#### Records for this task
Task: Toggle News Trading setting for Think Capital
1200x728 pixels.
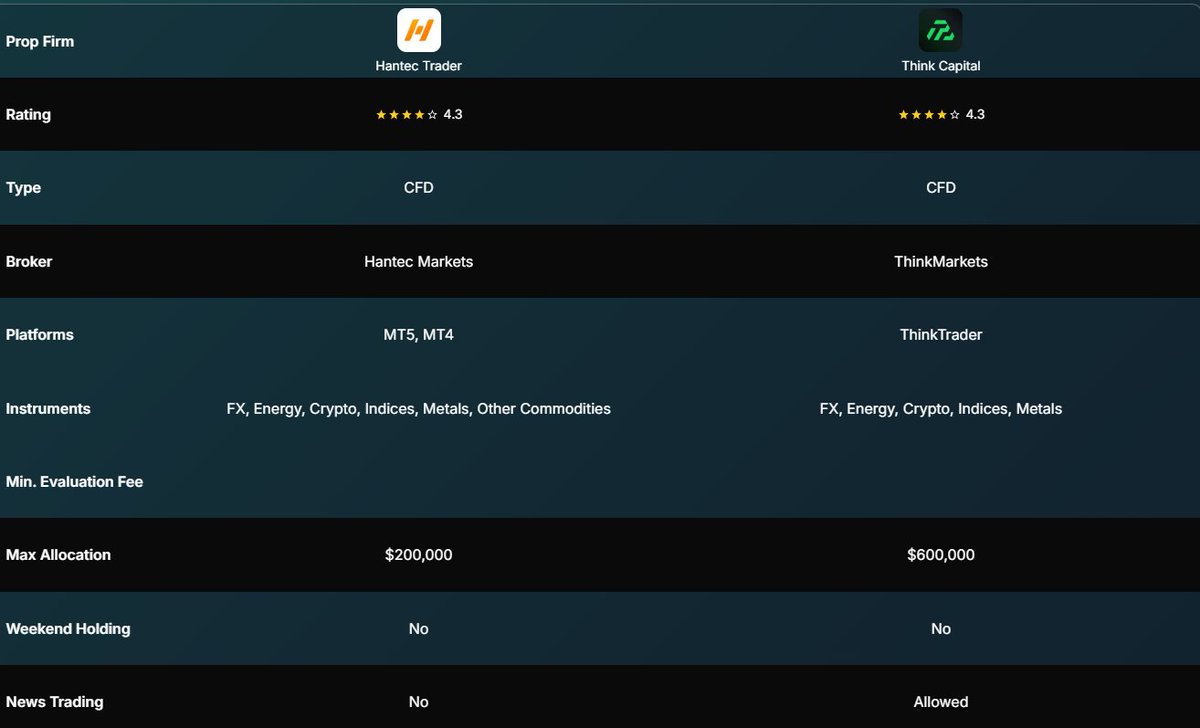Action: click(940, 701)
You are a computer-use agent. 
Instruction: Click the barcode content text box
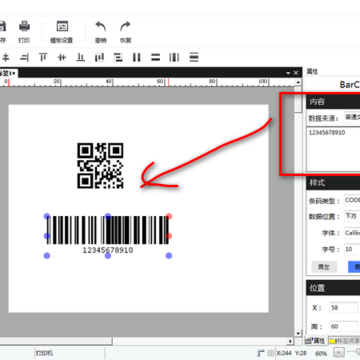click(333, 148)
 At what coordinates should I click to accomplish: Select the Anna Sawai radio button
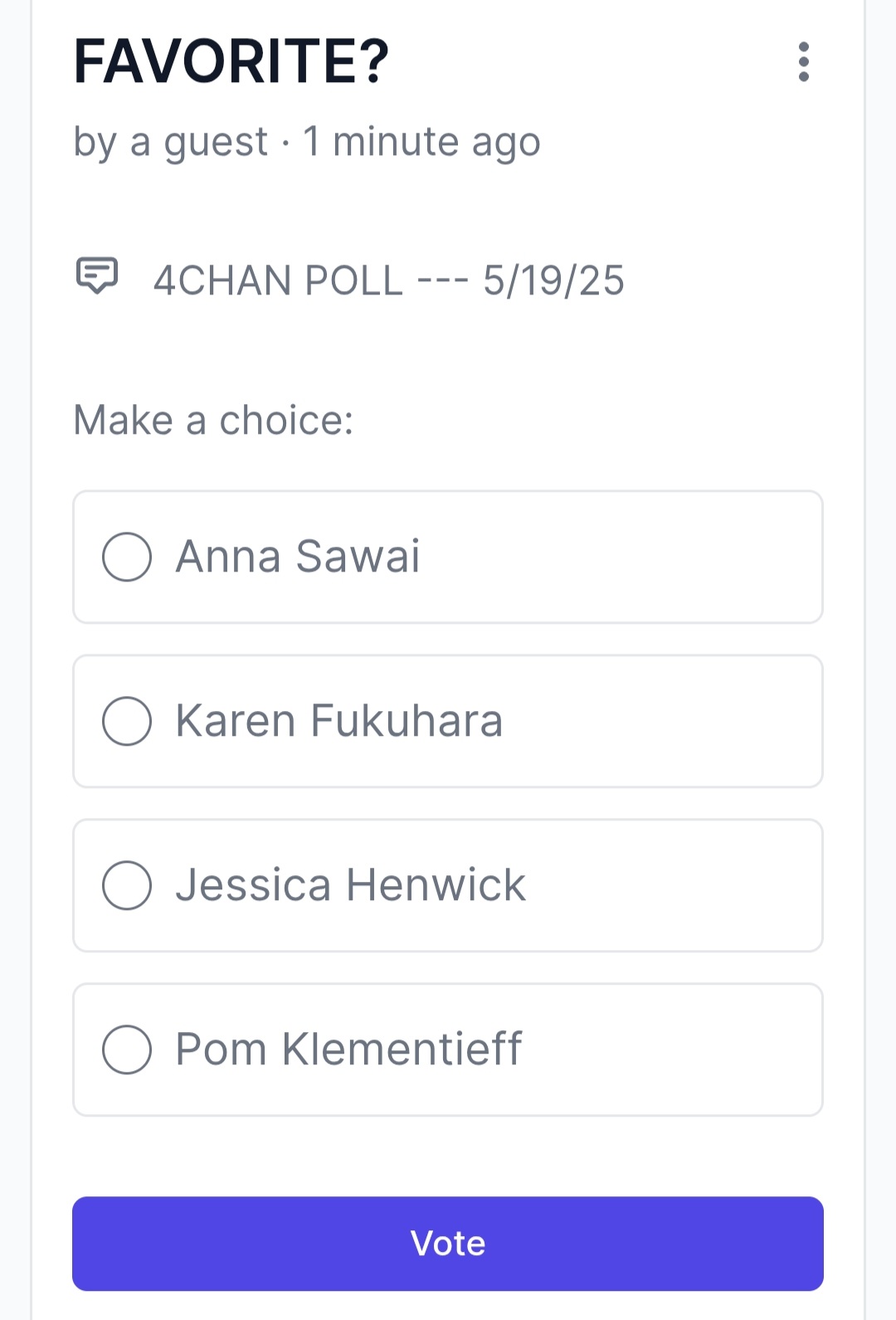(x=127, y=557)
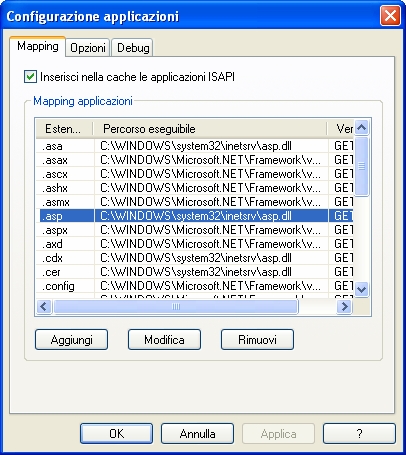
Task: Click the vertical scrollbar thumb
Action: tap(362, 166)
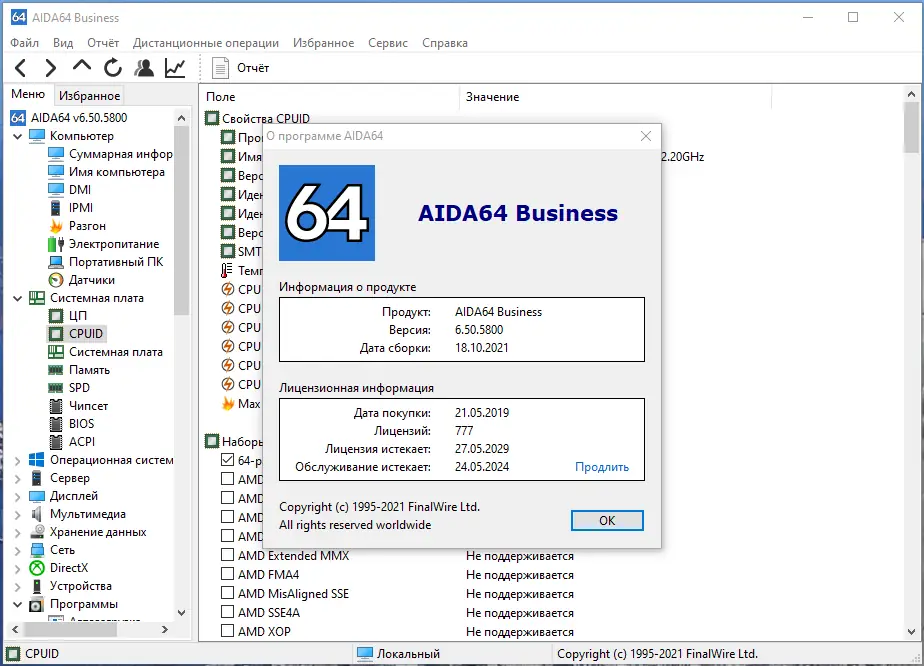This screenshot has width=924, height=666.
Task: Click the OK button in the About dialog
Action: click(x=607, y=520)
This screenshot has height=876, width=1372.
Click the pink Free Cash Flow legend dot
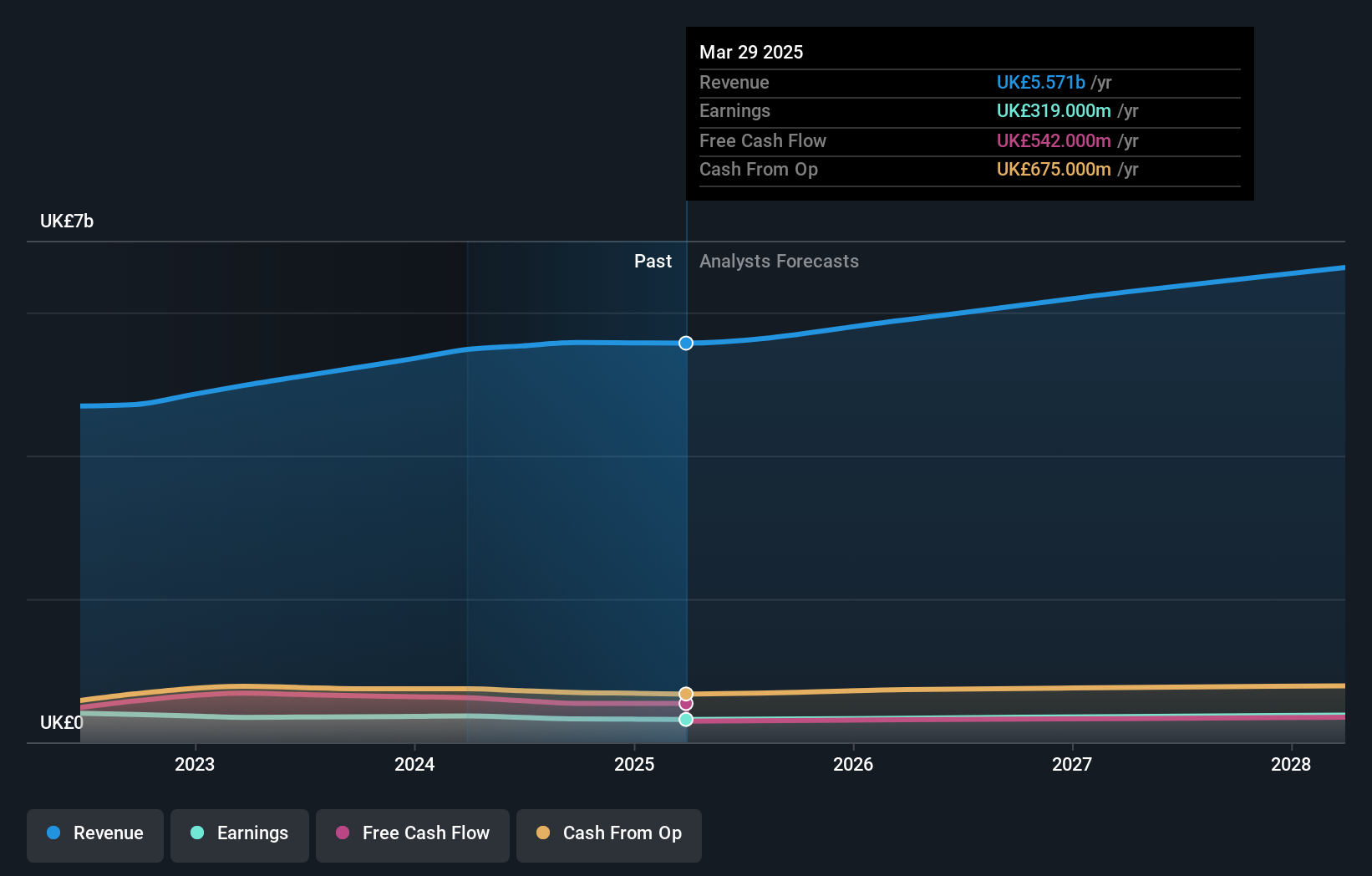341,833
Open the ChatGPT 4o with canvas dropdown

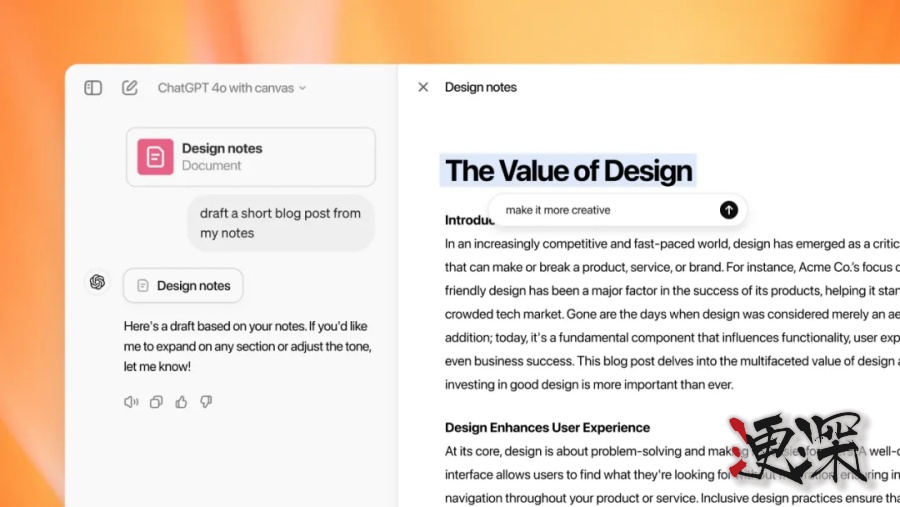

#### Given exercise
Format every line of the listing above as a numbered list, omitting blank lines and the pictures.

#### In response
1. Task: Toggle News Trading setting for Think Capital
2. 1200x728 pixels.
3. Action: click(940, 701)
4. You are a computer-use agent. 
5. Instruction: Click the barcode content text box
6. click(333, 148)
7.  At what coordinates should I click to accomplish: Select the Anna Sawai radio button
8. (x=127, y=557)
9. Task: Click the vertical scrollbar thumb
10. Action: tap(362, 166)
11. This screenshot has width=924, height=666.
12. Task: Click the OK button in the About dialog
13. Action: click(x=607, y=520)
14. This screenshot has height=876, width=1372.
15. Click the pink Free Cash Flow legend dot
16. 341,833
17. Open the ChatGPT 4o with canvas dropdown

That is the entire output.